WORK INSTRUCTION:
The response should contain every entry, reproduced exactly.

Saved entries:
○ ○ ○ ○ ○ ○ ○

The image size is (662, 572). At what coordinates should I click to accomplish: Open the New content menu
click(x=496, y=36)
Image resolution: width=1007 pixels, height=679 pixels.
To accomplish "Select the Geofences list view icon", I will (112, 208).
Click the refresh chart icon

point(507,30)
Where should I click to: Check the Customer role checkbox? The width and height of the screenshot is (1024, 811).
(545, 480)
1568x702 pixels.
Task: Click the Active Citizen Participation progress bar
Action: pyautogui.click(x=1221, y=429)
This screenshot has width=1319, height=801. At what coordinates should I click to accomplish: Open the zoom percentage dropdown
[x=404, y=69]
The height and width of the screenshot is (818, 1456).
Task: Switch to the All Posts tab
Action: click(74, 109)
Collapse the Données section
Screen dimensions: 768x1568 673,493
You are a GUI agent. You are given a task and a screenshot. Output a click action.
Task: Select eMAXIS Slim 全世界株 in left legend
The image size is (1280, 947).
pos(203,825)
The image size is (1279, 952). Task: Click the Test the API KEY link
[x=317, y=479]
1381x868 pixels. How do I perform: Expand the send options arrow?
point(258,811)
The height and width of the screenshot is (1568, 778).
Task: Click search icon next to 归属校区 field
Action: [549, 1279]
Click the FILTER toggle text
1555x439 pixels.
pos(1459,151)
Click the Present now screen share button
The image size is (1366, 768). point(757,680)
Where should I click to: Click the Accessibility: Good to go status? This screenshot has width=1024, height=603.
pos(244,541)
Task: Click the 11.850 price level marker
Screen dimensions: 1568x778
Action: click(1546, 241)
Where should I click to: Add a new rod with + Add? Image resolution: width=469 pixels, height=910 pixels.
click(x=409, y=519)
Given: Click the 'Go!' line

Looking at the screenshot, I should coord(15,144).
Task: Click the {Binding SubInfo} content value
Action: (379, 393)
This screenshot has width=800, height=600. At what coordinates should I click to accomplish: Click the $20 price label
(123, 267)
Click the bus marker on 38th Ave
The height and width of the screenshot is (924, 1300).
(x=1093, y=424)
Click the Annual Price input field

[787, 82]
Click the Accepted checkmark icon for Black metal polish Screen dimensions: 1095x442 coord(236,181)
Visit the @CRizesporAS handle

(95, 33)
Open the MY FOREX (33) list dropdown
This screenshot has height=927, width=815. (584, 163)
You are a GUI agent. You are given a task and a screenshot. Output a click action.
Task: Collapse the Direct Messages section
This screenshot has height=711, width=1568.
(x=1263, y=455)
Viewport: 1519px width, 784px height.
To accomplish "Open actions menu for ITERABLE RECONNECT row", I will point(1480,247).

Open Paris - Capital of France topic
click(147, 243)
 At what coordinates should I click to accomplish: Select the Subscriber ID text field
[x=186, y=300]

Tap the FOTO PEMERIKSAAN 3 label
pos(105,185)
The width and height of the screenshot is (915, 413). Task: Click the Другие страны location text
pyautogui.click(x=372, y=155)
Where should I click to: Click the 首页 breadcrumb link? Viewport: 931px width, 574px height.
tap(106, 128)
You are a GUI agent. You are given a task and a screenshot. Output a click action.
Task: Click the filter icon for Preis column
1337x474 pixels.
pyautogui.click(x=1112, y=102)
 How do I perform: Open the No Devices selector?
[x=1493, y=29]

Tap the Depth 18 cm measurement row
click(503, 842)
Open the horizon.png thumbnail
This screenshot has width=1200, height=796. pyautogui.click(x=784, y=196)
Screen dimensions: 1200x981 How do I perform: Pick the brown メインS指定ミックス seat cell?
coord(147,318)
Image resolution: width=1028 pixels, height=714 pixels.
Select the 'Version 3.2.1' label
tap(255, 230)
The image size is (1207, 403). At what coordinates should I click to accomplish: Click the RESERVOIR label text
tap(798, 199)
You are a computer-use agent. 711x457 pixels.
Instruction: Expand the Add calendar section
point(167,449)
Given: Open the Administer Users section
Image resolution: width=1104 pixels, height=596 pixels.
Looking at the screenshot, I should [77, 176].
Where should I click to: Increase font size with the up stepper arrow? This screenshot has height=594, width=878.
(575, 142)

○ ○ ○ ○ ○ ○ ○

ANSWER TO THIS EXERCISE:
The image size is (662, 572). At what coordinates should I click to accomplish: Open the New content menu
click(x=496, y=36)
Image resolution: width=1007 pixels, height=679 pixels.
To accomplish "Select the Geofences list view icon", I will (112, 208).
Click the refresh chart icon

point(507,30)
Where should I click to: Check the Customer role checkbox? The width and height of the screenshot is (1024, 811).
(545, 480)
1568x702 pixels.
Task: Click the Active Citizen Participation progress bar
Action: pyautogui.click(x=1221, y=429)
This screenshot has width=1319, height=801. At what coordinates should I click to accomplish: Open the zoom percentage dropdown
[x=404, y=69]
The height and width of the screenshot is (818, 1456).
Task: Switch to the All Posts tab
Action: click(74, 109)
Collapse the Données section
Screen dimensions: 768x1568 673,493
You are a GUI agent. You are given a task and a screenshot. Output a click action.
Task: Select eMAXIS Slim 全世界株 in left legend
The image size is (1280, 947).
pos(203,825)
The image size is (1279, 952). Task: Click the Test the API KEY link
[x=317, y=479]
1381x868 pixels. How do I perform: Expand the send options arrow?
point(258,811)
The height and width of the screenshot is (1568, 778).
Task: Click search icon next to 归属校区 field
Action: [549, 1279]
Click the FILTER toggle text
1555x439 pixels.
pos(1459,151)
Click the Present now screen share button
The image size is (1366, 768). point(757,680)
Where should I click to: Click the Accessibility: Good to go status? This screenshot has width=1024, height=603.
pos(244,541)
Task: Click the 11.850 price level marker
Screen dimensions: 1568x778
Action: click(1546, 241)
Where should I click to: Add a new rod with + Add? Image resolution: width=469 pixels, height=910 pixels.
click(x=409, y=519)
Given: Click the 'Go!' line

Looking at the screenshot, I should coord(15,144).
Task: Click the {Binding SubInfo} content value
Action: (379, 393)
This screenshot has width=800, height=600. At what coordinates should I click to accomplish: Click the $20 price label
(123, 267)
Click the bus marker on 38th Ave
The height and width of the screenshot is (924, 1300).
(x=1093, y=424)
Click the Annual Price input field

[787, 82]
Click the Accepted checkmark icon for Black metal polish Screen dimensions: 1095x442 coord(236,181)
Visit the @CRizesporAS handle

(95, 33)
Open the MY FOREX (33) list dropdown
This screenshot has height=927, width=815. (584, 163)
You are a GUI agent. You are given a task and a screenshot. Output a click action.
Task: Collapse the Direct Messages section
This screenshot has height=711, width=1568.
(x=1263, y=455)
Viewport: 1519px width, 784px height.
To accomplish "Open actions menu for ITERABLE RECONNECT row", I will point(1480,247).

Open Paris - Capital of France topic
click(147, 243)
 At what coordinates should I click to accomplish: Select the Subscriber ID text field
[x=186, y=300]

Tap the FOTO PEMERIKSAAN 3 label
pos(105,185)
The width and height of the screenshot is (915, 413). Task: Click the Другие страны location text
pyautogui.click(x=372, y=155)
Where should I click to: Click the 首页 breadcrumb link? Viewport: 931px width, 574px height.
tap(106, 128)
You are a GUI agent. You are given a task and a screenshot. Output a click action.
Task: Click the filter icon for Preis column
1337x474 pixels.
pyautogui.click(x=1112, y=102)
 How do I perform: Open the No Devices selector?
[x=1493, y=29]

Tap the Depth 18 cm measurement row
click(503, 842)
Open the horizon.png thumbnail
This screenshot has width=1200, height=796. pyautogui.click(x=784, y=196)
Screen dimensions: 1200x981 How do I perform: Pick the brown メインS指定ミックス seat cell?
coord(147,318)
Image resolution: width=1028 pixels, height=714 pixels.
Select the 'Version 3.2.1' label
tap(255, 230)
The image size is (1207, 403). At what coordinates should I click to accomplish: Click the RESERVOIR label text
tap(798, 199)
You are a computer-use agent. 711x457 pixels.
Instruction: Expand the Add calendar section
point(167,449)
Given: Open the Administer Users section
Image resolution: width=1104 pixels, height=596 pixels.
Looking at the screenshot, I should [77, 176].
Where should I click to: Increase font size with the up stepper arrow? This screenshot has height=594, width=878.
(575, 142)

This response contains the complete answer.